« 20 000 Lieues sous les mers » est un film culte des studios Disney. Je me souviens de l’avoir vue quand je n’étais qu’un enfant, et au-delà du fait que je m’impatientais devant cette relique des temps jadis, je fus très impressionné. Aujourd’hui que je le revois, je comprends d'où me venait le souvenir de ce sous-marin obscur attaquant les navires, et je réalise l’impact qu’il a eu sur mon subconscient et sur mon imaginaire, car cela m’avait énormément effrayé. Oui, le Nautilus m’avait beaucoup plus effrayé que le calamar géant, à cause de ses lumières vertes ténébreuses et de ses attaques sournoises.
Avec mon regard d’adulte, je comprends mieux désormais le propos du film, et je suis très satisfait de constater que l’œuvre se démarque de la complaisance et des schémas convenus dont souffre le cinéma fantastique actuelle. Aujourd’hui, si le studio réalisait un remake, sans aucun doute le Capitaine Nemo reviendrait à la raison et libérerait de lui-même ses otages, comme pour un mea-culpa grandiose et un super happy end. Mais dans le film de 1954 (tout comme dans le livre, je l’imagine, car je ne l’ai jamais lu), le capitaine Nemo veut entrainer le submersible et tout son équipage dans sa chute (un choix très cruel), afin de préserver le secret de son génie.

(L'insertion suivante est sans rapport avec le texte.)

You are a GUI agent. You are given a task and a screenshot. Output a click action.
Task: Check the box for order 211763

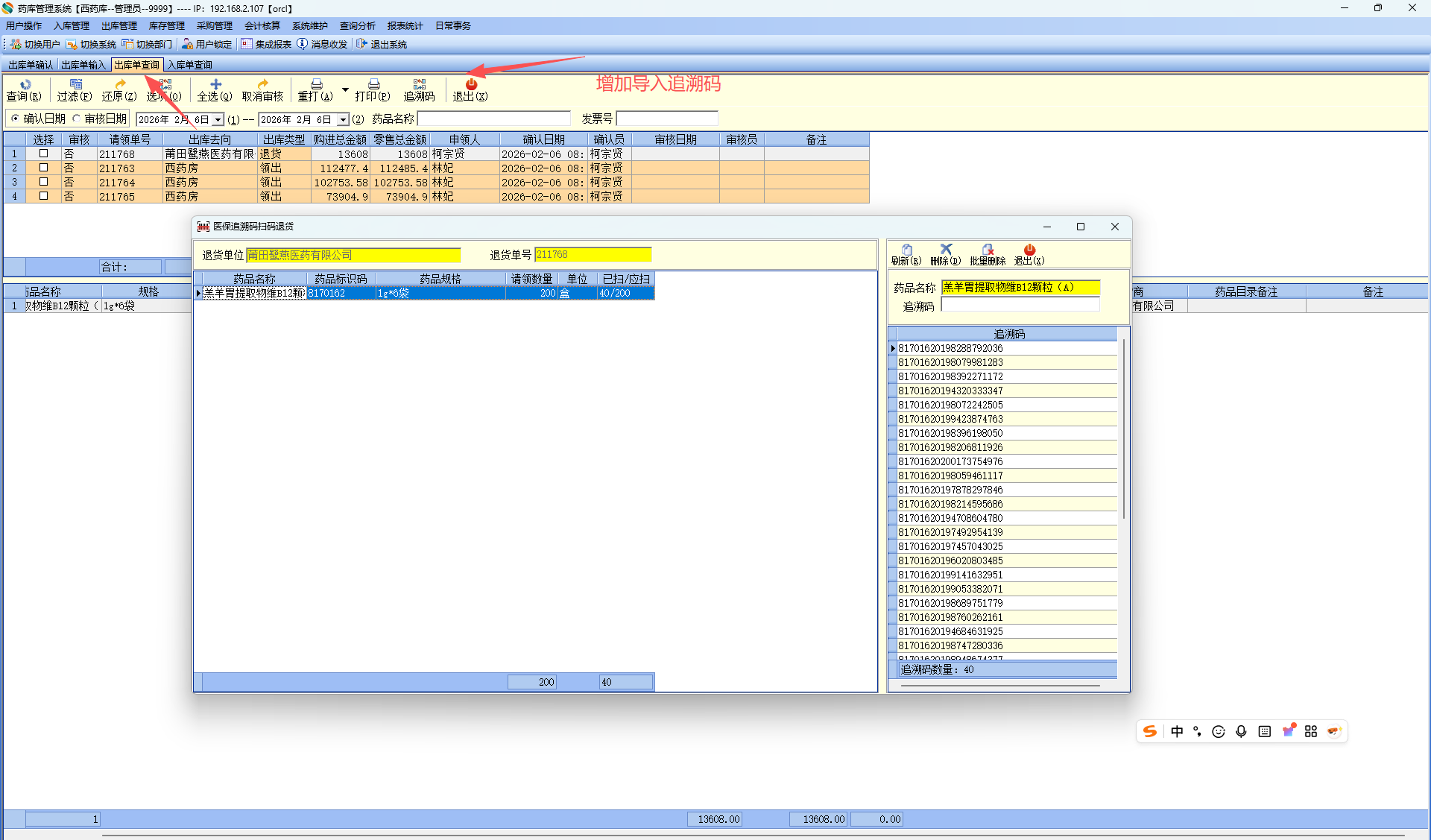click(43, 168)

C’est là, tout l’intérêt de ce dénouement, car cela fait de Nemo un personnage tout à fait extraordinaire, qui ne recule devant rien, car foncièrement dépourvu d’empathie. On comprend alors que c’est un vrai bon grand génie du mal, à sa façon.
Au-delà du schéma général de l’œuvre, j’ai aussi était interpellé par les effets spéciaux, notamment ceux qui donne vie au calamar géant et je me suis dit que c’était tout à fait honorable (pour l’époque et même pour aujourd’hui). Car il y a quelque chose de plus vivant dans ces marionnettes que dans le rendu froid des images de synthèses d’aujourd’hui. En cela l’œuvre demeure ancrée dans son temps, mais semble proposer ce qui se faisait de mieux en la matière.
Ce qui a le plus vieilli dans cette œuvre ce ne sont pas les effets spéciaux, mais les acteurs et leurs voix françaises, nasillardes, insupportables. Outre le fait qu’il ressemble quelque peu à feu Walt Disney, Paul Lukas (Professeur Pierre Aronnax) est l’acteur qui affiche le meilleur bilan dans cet exercice. Il est sobre et juste, contrairement au reste du casting. Kirk Douglas (Ned Land) est tout simplement énervant dans son rôle du blond parfait, Peter Lorre (Conseil) parait toujours perdu au milieu de la masse, comme un stagiaire ridicule. Enfin, James Mason (le célèbre capitaine Nemo) est une caricature grossière de son personnage, trop solennel, top sérieux, trop écorché, trop froid et distant, trop de tout cela en fin de compte pour le rendre naturel et convaincant.
J’ai également noté quelques scènes qui auraient du mal à passer aujourd’hui, et devant lesquelles je me suis sentie très mal à l’aise : à l’exemple de celle où les hommes dans leurs tenues submersibles agrippent des tortues par les nageoires (contre leurs grés bien entendu) pour les amener vers le Nautilus. En réalité, toutes les scènes impliquant des animaux m’ont dérangé, et notamment celles de l’otarie. Que dire aussi de la scène de la tribu indigène? Des noirs présentés comme des cannibales, courant, flèches et lances tendues, après un blond épouvanté… Aïe, aïe, aïe! quelle image désastreuse et dispensable, par-dessus tout!
Je dois aussi dire un mot à propos de la musique, gros défaut du film, car elle a une légère tendance à la crispation. Insupportable. C'est encore plus étrange, car il s'agit d'un Disney.
Le rythme est long, et certaines scènes se répètent plusieurs fois, ce qui est très ennuyeux.
Mais dans l’ensemble, c’est un film fantastique excellent des années 50, et ce n’est pas peu dire, tant il souffre de la comparaison des films aux moyens colossaux des temps modernes. Je le recommande à tous les passionnés du genre et du cinéma en général. C’est sans doute le meilleur film live des studios Disney du siècle dernier.